Wrong. This is a brand new yacht, launched only this spring. Integrity is something unique. She’s not a restoration. She’s not a replica. She’s what you might call a revival design, an amalgamation of ideas from circa 1880s incorporated into one man’s ideal.

She was drawn by boatbuilder Will Stirling, starting with a pencil and rubber, lofted in the traditional manner and built by him in a farm shed near the banks of the River Tamar in a way that would have been completely familiar over a century ago: oak frames, copper and bronze fastenings, cotton and marine glue.

Will built her over an 18-month period with two or three other boatbuilders, doing everything themselves. They cast the lead keel themselves. Will made items such as the yacht’s mainsheet buffer and two-speed windlass himself. For the latter he made a bronze pattern for the top and cast the warping drum.

The yacht is a beauty, with a huge bowsprit and a sheerline that sweeps up sweetly at the stern. She is also a curious artefact. This is one man’s singular interpretation of the ideal traditional yacht, a new thing of exquisite craftsmanship that defies exact categorisation.

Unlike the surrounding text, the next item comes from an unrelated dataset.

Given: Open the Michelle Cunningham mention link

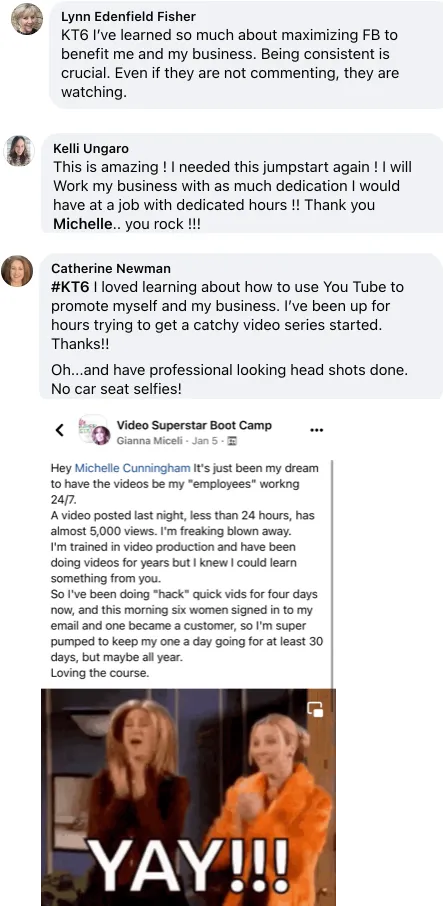Looking at the screenshot, I should tap(133, 468).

The detail is fabulous. The deck planks have been quarter sawn, tapered and swept so that there are the same number at the bow and stern, an unusual and aesthetically pleasing technique with blithe disregard for labour and expense. The interior joinery, with fielded panels of oak darkened with crushed walnuts and beeswax gives it a spare and antiquarian look, like a National Trust cottage.

We had a great sail under full rig of main, topsail, jib, staysail and jib top, and as we romped out past the breakwater Integrity surged out into the increasing swell, steady and confident. Barely a drop of water landed on deck.

We even managed to short tack back up the Tamar to her mooring at Weir Quay, though that proved somewhat harder work. Workout might be a better word.

This is one of the most interesting yachts I have sailed – or seen – in years, and the appeal of Integrity is as much about the talent and cleverness of her young designer and builder as the yacht herself. Will decided to learn boatbuilding out of the blue 12 years ago, having no background in sailing or boats whatsoever. The name of his company, Stirling & Son, sounds like father-to-son boatbuilding heredity, but Will says it simply sounded right; his son is only 4.

I think if he can make a market and create a niche for his extraordinary boats, owning a Will Stirling boat could become a special thing, like buying a fully functional collector’s item or work of art. Will and Integrity make quite a story, and one we’ll feature in full in a future issue.